Personal information
- Full name: David Charles Money
- Born: 5 October 1918 Oxford, Oxfordshire, England
- Died: 7 October 2004 (aged 86) Bedford, Bedfordshire, England
- Batting: Right-handed
- Role: Wicket-keeper

Domestic team information
- 1938–1946: Oxfordshire
- 1947: Oxford University
- 1950–1952: Bedfordshire

Career statistics
| Competition | First-class |
| Matches | 1 |
| Runs scored | 27 |
| Batting average | – |
| 100s/50s | –/– |
| Top score | 27* |
| Catches/stumpings | 1/1 |
- Source: Cricinfo, 23 June 2019

= David Money =

English cricketer

David Charles Money (5 October 1918 - 7 October 2004) was an English first-class cricketer.

Money was born at Oxford in October 1918, where he studied at St John's at the University of Oxford, graduating with a degree in chemistry in 1940. He had debuted in minor counties cricket for Oxfordshire in the 1938 Minor Counties Championship. After graduating he fought in the Second World War, enlisting with the Royal Engineers as a second lieutenant in November 1940. Following the end of the war he married Madge Matthews in November 1945, as well as resuming studying at the University of Oxford. He played two further minor counties matches for Oxfordshire in 1946, before appearing for Oxford University in a first-class match against the Combined Services at Oxford in 1947.

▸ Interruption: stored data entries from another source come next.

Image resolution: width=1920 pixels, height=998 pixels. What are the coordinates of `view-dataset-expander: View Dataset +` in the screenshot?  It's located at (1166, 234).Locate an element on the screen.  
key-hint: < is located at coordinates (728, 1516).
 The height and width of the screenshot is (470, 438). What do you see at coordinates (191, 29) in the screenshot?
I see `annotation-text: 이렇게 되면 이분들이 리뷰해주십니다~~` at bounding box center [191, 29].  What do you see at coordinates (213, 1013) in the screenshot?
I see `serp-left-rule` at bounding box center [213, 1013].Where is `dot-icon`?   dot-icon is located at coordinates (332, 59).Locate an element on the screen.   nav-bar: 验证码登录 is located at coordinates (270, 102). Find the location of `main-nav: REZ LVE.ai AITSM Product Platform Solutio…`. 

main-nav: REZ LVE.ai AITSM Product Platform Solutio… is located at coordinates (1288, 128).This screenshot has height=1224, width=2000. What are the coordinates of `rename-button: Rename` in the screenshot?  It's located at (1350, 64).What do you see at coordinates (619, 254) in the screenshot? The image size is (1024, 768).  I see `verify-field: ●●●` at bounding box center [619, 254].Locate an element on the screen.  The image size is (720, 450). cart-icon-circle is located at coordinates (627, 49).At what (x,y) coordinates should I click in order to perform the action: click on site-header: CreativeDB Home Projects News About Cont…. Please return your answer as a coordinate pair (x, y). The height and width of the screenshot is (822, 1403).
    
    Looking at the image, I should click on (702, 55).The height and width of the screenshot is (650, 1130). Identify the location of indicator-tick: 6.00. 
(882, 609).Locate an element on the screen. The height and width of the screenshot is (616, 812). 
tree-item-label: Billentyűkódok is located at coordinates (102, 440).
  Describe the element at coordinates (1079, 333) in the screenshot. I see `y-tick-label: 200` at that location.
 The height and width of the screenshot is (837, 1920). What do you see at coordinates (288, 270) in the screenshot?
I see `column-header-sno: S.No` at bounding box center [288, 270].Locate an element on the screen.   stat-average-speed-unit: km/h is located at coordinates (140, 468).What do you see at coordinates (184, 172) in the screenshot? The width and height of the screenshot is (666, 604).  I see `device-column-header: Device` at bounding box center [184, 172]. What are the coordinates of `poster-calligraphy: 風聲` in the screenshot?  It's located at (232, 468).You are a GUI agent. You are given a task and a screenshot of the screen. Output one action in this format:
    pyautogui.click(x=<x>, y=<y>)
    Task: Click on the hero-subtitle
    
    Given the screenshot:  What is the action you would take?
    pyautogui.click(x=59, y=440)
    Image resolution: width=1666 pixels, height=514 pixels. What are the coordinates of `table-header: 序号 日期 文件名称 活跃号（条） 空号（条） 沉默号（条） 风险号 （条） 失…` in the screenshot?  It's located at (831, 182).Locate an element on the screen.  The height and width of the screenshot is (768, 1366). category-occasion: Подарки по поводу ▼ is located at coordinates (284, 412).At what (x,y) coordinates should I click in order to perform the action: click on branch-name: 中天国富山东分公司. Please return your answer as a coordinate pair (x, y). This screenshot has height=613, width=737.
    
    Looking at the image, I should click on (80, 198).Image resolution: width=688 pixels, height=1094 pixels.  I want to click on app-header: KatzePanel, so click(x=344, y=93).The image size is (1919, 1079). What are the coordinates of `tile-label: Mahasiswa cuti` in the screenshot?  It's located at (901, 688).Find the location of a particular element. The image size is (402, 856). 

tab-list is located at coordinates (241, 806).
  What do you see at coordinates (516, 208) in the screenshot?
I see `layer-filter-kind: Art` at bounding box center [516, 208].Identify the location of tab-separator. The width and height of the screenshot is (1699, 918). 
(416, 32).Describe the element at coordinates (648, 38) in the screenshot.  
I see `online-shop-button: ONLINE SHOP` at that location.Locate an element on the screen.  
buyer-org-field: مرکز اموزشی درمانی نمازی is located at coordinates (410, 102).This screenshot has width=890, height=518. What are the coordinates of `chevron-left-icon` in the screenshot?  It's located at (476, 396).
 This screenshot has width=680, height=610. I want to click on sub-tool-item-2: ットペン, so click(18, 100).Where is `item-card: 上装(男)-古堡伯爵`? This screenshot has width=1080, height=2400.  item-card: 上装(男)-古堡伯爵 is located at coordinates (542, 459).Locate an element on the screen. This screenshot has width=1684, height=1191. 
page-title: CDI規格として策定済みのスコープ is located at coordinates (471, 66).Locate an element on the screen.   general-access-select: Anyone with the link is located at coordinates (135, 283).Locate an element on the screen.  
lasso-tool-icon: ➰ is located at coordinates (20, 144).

After graduating with a degree in geography in 1947, he took up a teaching post at Bedford School. He was made a lieutenant while instructing the Bedford School contingent of the Officers' Training Corps. He began playing minor counties cricket for Bedfordshire in 1950, with Money playing for Bedfordshire until 1952, making fourteen appearances in the Minor Counties Championship. Outside of his teaching career, Money published several books on geographical subjects between 1954-2000. He died at Bedford in October 2004.